Chapitre 3 - P3

Alors que Leyla dormait encore, elle prit conscience qu’elle rêvait. Elle adorait ces rares occasions où elle pouvait prendre le contrôle de son rêve alors qu’elle émergeait progressivement du sommeil.

Son rêve avait une texture étrange de réalité, comme si ce n’était pas un rêve. Elle était au Rayon D’Soleil, le centre hippique où elle travaillait, seule, à l’accueil, au milieu du calme le plus absolu. Pas d’urgence à traiter, pas de client à satisfaire… et un espace infini pour travailler avec Commodore, son cheval.

Le paradis.

Jusqu’à ce que le téléphone fixe à sa droite, posé sur le bureau, ne se mette à émettre une musique de plus en plus insistante.

Leyla ne voulait pas répondre.
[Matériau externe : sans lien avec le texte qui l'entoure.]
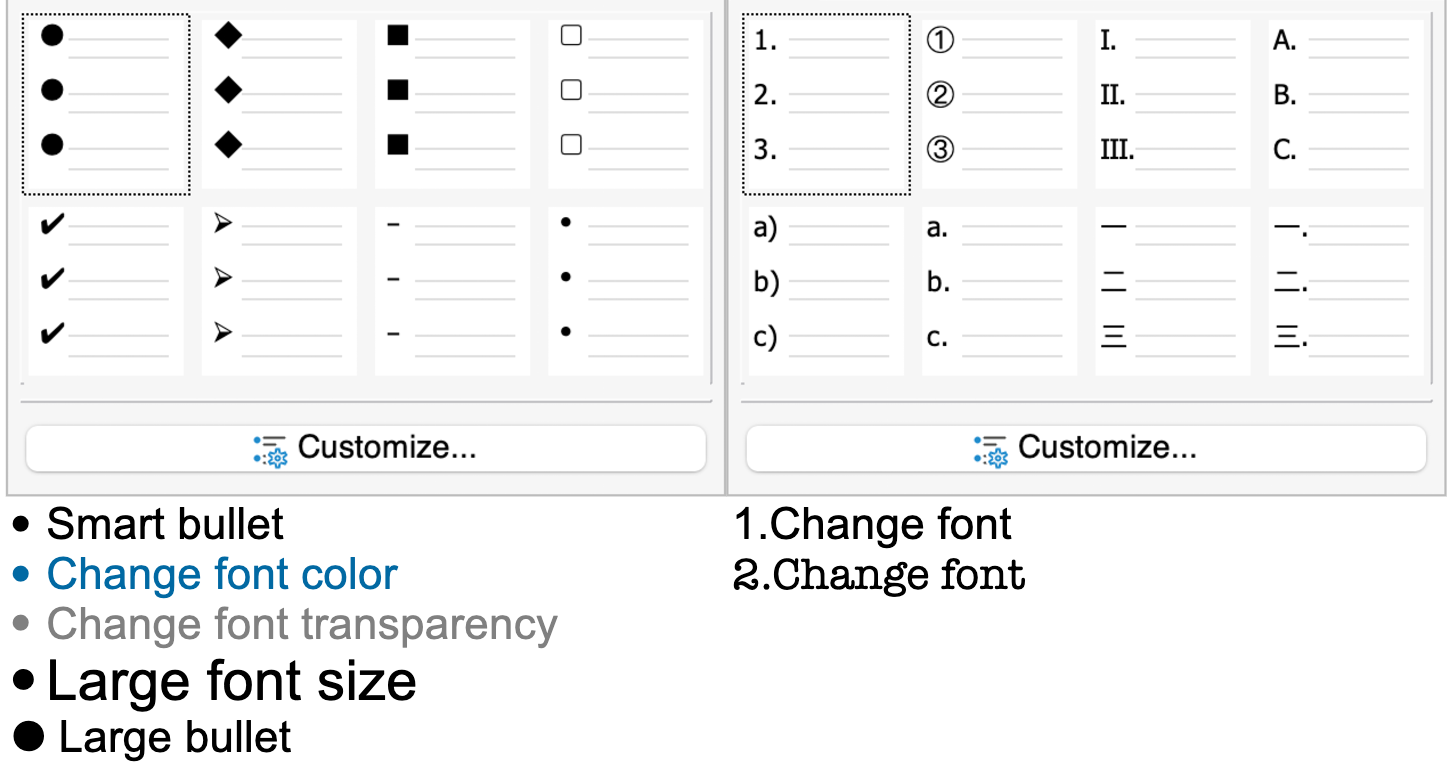Select Chinese numeral numbering without period

coord(1172,291)
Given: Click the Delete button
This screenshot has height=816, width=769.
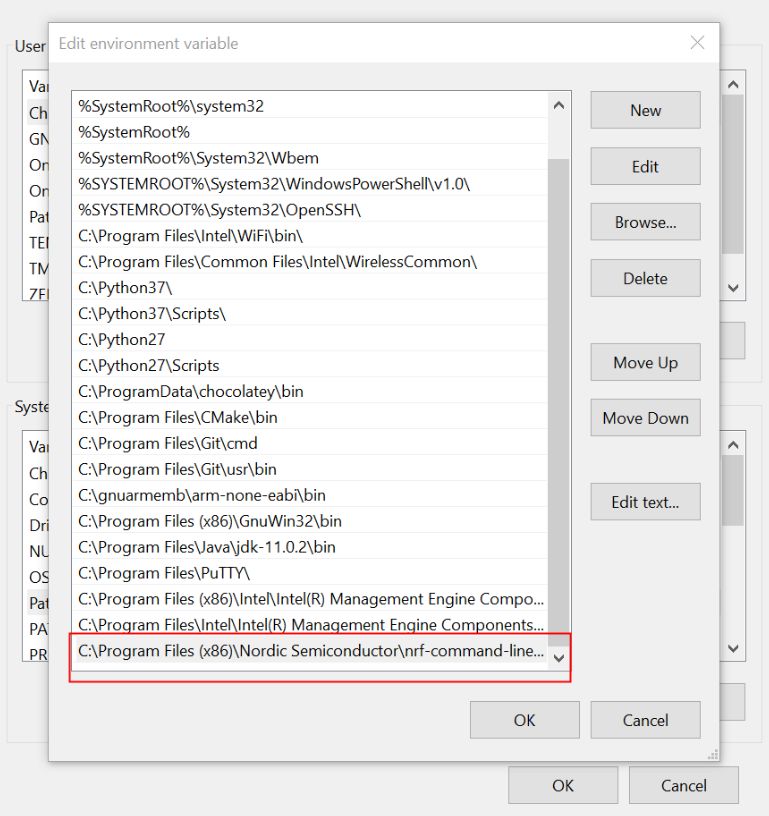Looking at the screenshot, I should pos(645,279).
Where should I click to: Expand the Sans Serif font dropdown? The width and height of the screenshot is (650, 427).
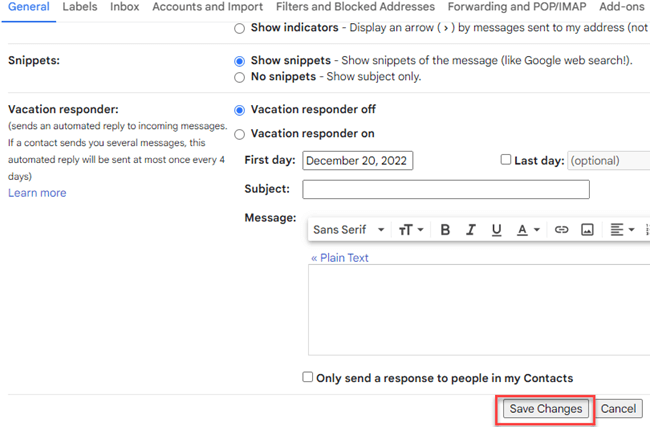(348, 230)
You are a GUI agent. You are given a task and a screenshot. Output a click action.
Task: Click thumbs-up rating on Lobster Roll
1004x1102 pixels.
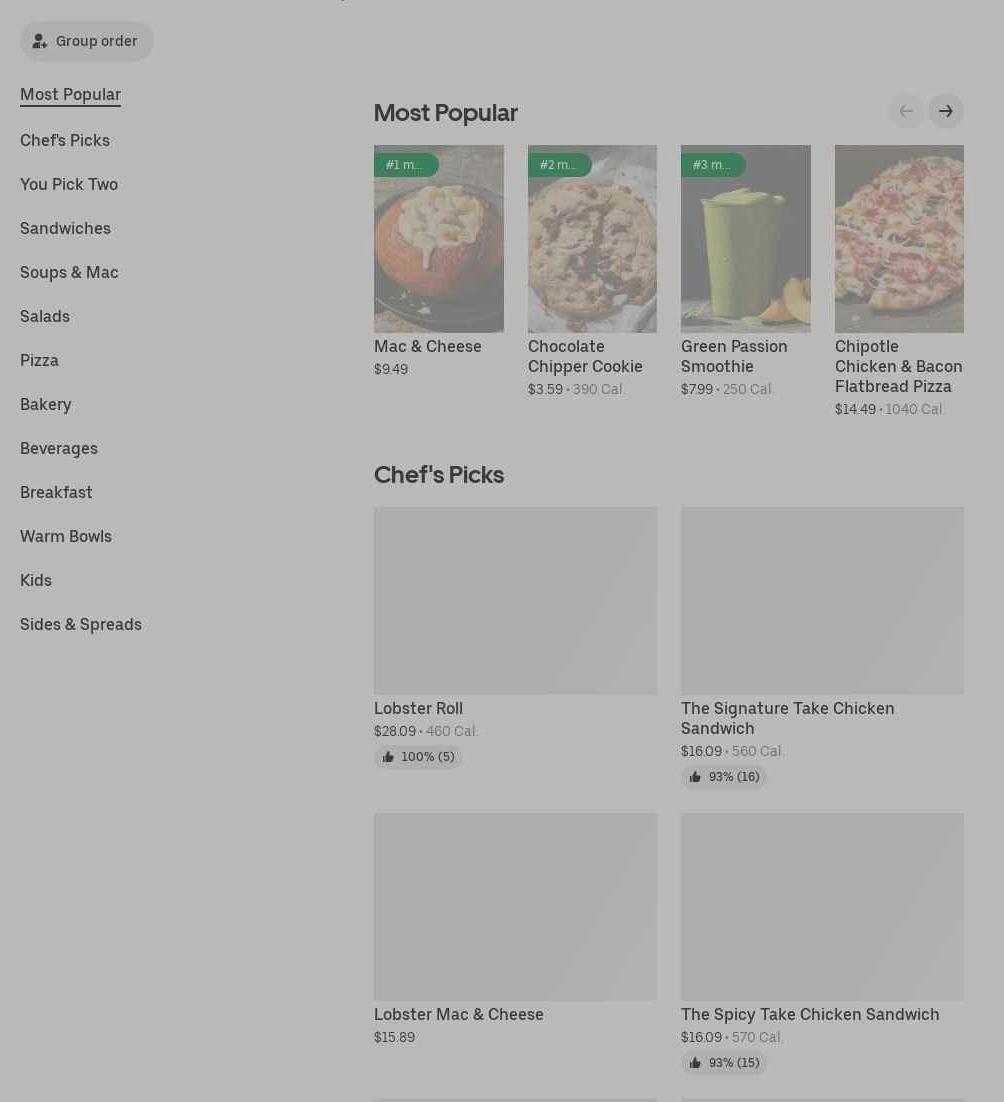point(418,757)
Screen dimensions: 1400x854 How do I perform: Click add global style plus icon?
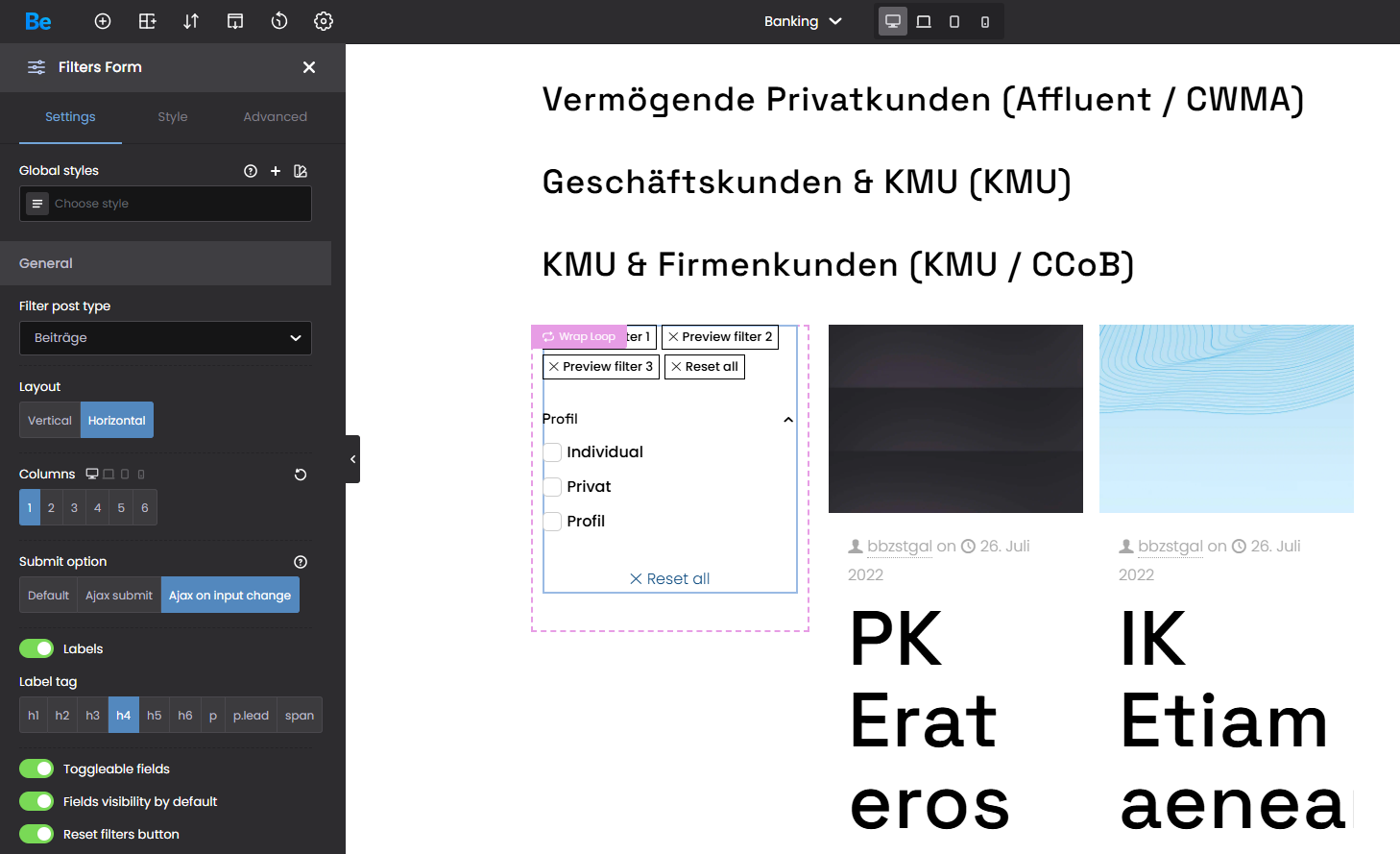276,171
Elle refusait de céder à cet élément perturbateur venant ruiner la tranquillité de son rêve.

Sauf que la musique ne s’arrêta pas. Elle se fit toujours plus insistante. Toujours plus présente. Remplissant peu à peu tout l’espace, redessinant les contours de son rêve…

C’est alors que Leyla reconnut la musique. Elle n’était pas seulement dans son rêve. Non, c’était son portable qui chantait, envahissant l’intégralité de son petit studio alors qu’il n’était que cinq heures du matin.

Mais que pouvait-on bien lui vouloir à une heure pareille !

Le téléphone cessa de sonner et une notification apparut sur l’écran encore verrouillé, annonçant un appel manqué. Leyla se dépêcha de rappeler le numéro en question. On ne sait jamais, c’était peut-être une urgence !

Tuuut… Tuuuuttt… Tuuuuttt…

La troisième sonnerie s’interrompit en plein milieu et la voix affolée de Séb, son collègue, se déchaîna dans ses oreilles mal réveillées.

« Leyla ! Dieu merci, tu m’as rappelé vite, je ne sais vraiment pas quoi faire ! Il faut absolument que tu viennes au Rayon D’Soleil, c’est grave la panique, je sais pas quoi faire ! Un tel truc m’est jamais arrivé, tu comprends ! J’étais là et… »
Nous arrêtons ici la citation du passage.